Fino al 1 agosto 2026
mercoledì - sabato, ore 19.00 - 23.00
garage BENTIVOGLIO
via del Borgo di San Pietro 3A, Bologna
Michiel Wautier, Quattro paesaggi con cani da caccia, 1665-1670, garage BENTIVOGLIO, Palazzo Bentivoglio, Bologna, ph. Carlo Favero
Bologna, 10 luglio 2026. Il progetto di Palazzo Bentivoglio che ogni mese mette a disposizione dello sguardo dei passanti un pezzo dalla sua collezione, presenta per il suo appuntamento estivo Quattro paesaggi con cani da caccia di Michiel Wautiers, quattro arazzi realizzati tra il 1665 e il 1670 e visibili negli spazi del garage fino al 1° agosto 2026.
Tra i primi ad abitare le sale di Palazzo Bentivoglio, questi arazzi si erano recentemente confrontati con l’arrivo di un nuovo elemento della collezione nella stessa stanza del palazzo: alcuni fondali originali de La Rosa di Baghdad (1949), il primo cartone animato italiano a colori. Un accostamento peculiare che nasce da un’idea di collezione intesa non come un insieme concluso di oggetti, ma come un sistema vivo di relazioni, debitore della tradizione warburghiana.
«Organizzare e disporre la propria collezione d’arte – afferma Davide Trabucco, curatore di garage BENTIVOGLIO – è un lavoro che dura tutta la vita, e le opere di Palazzo Bentivoglio attendono spesso anni per poi trovare finalmente, come direbbe Warburg, il “buon vicino”, ovvero l’oggetto, il quadro, il manufatto, in grado di innescare il cortocircuito di significati e lo slittamento di senso verso nuovi orizzonti a noi prima sconosciuti».

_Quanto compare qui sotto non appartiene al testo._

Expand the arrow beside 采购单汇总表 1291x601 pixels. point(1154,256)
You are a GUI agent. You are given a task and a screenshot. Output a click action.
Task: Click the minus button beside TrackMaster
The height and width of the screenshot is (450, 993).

Questo incontro di opere di epoche distanti tra loro ha contribuito a suggerire una nuova e temporanea disposizione degli arazzi di Wautiers: le quattro scene venatorie diventano, negli spazi del garage, le quinte di un piccolo teatro su strada, una scenografia sospesa e inaccessibile, dove ancora una volta i passanti e i visitatori sono chiamati a entrare nella composizione, diventandone inconsapevolmente i protagonisti. Attraversati da figure e animali, i paesaggi di Wautiers sembrano così oltrepassare la loro funzione decorativa per trasformarsi in elementi capaci di costruire uno spazio e raccontare una storia. Il loro spostamento, il gesto di arrotolarli e nuovamente svolgerli, appartiene alla natura stessa degli arazzi, oggetti mobili, pensati per modificare gli ambienti che abitano, che, secondo le parole del curatore, «ci ricordano l’origine tessile dell’architettura, quando gli interni di una tenda nomade ricreavano attraverso le trame dei tessuti la totalità dei colori e delle forme del mondo».
garage BENTIVOGLIO dà poi appuntamento ai passanti a settembre con Cadaveri squisiti (2009) di Cuoghi Corsello, tra i protagonisti più significativi della scena artistica bolognese degli ultimi decenni, la cui ricerca ha fatto della città uno dei propri principali luoghi di sperimentazione.